Diyariyek (Bir Hediye – 2016, Yönetmen: Muhammed Seyyid Yıldız)
Küçük bir kızın birine vereceği hediyeyi hevesle almasının ve hediyesinin peşinden koşmasının hikâyesidir Diyariyek. Küçük kız, hediye olarak aldığı kiviyi yolda bir çocuğa kaptırır. Hediyesini alan çocuğun peşinden gider. Sonunda çocuğun evini bulur, eve kivi yerine elma almış olarak döner. Çok kısa, az konuşmalı bir filmdir; ancak özellikle büyükşehirlerde büyüyenlerimiz için bir kız çocuğunun bir torba kivinin peşinden korkusuzca koşması ve mücadelesinin sonunda da elmaya razı gelmesi, Doğu’dan bize tınılayan güzel insanlıktır sanki.
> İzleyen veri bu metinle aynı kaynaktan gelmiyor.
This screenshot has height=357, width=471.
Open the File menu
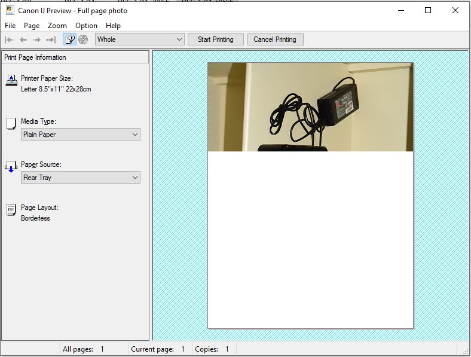10,26
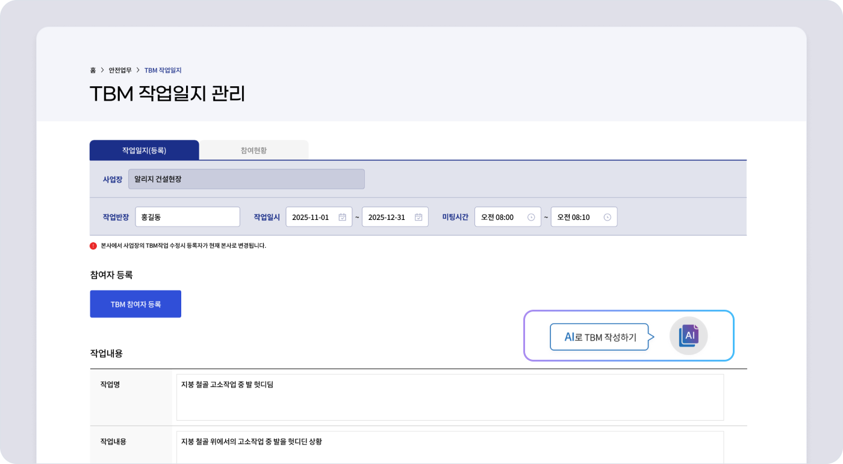Open the 참여현황 tab
The image size is (843, 464).
point(254,150)
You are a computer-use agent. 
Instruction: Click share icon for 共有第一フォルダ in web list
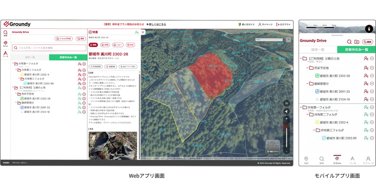pyautogui.click(x=80, y=64)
7 Santimetre (2016, Yönetmen: Metehan Şereflioğlu)
7 Santimetre, bu sene Türkiye festivallerinde en çok ödül kazanan kısa filmlerden biri. Film, yurt dışındaki festivallerde gösterilmesinin, yarışmalara seçilmesinin ve ödüller almasının dışında, ülkemizde de hem Antalya’da, hem Adana’da en iyi kısa film ödüllerini aldı.
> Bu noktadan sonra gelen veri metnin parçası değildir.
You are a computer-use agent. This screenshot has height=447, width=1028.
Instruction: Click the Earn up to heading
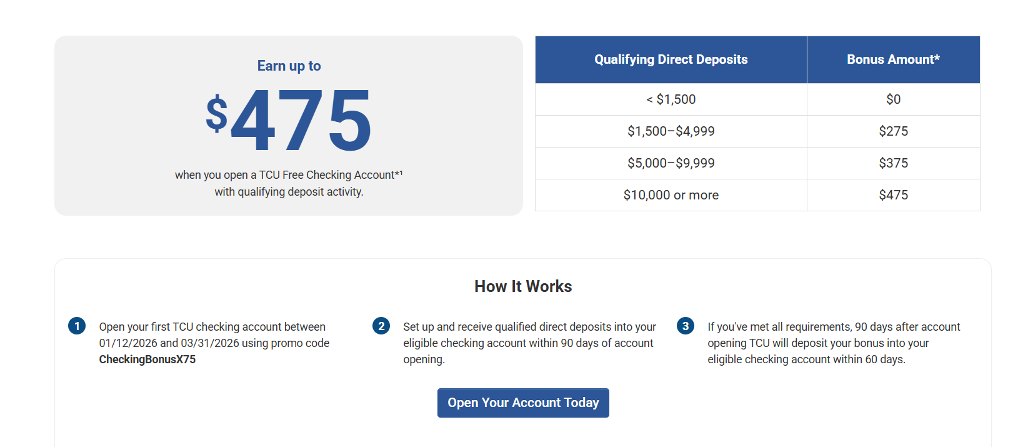point(289,66)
Bir lise öğrencisinin, fiziksel ve ruhsal değişimleriyle karşılaştığı baskıların çatışmasının anlatısıdır 7 santimetre. Saçı yedi santimetreye ulaşmış, müdürün üç santimetreyi geçmeyecek şartına uyum sağlayamamış bir çocuğun hikâyesidir. Türkiye’de tüm meselelerimiz de üçün-beşin hesabı değil midir biraz? Hiç sahip olmadığımız, yaşamadığımız, anlamadığımız şeyler üzerine ahkâm kesmeye de bayılmaz mıyız? Televizyonda öldürülen, tacize uğrayan kadın haberleri yayımlanırken, babasının ve öğretmeninin dindar öğütleri altında bunalan bir lise öğrencisinin bunalımına ortak oluruz.
Hevêrk (2016, Yönetmen: Rûken Tekeş)
Mükemmel müzik seçimiyle başlıyor Hevêrk. Mezopotamya’dan görüntüler eşliğinde, Kardeş Türküler’den Bingöl şarkısının girişini tekrarlı olarak duyuyoruz filmin başında. Hasankeyf’te geçiyor film. Hasankeyf sular altında kalma tehlikesinde; o yüzden burayı seçmiş yönetmen, filmin sonunda belirtiyor.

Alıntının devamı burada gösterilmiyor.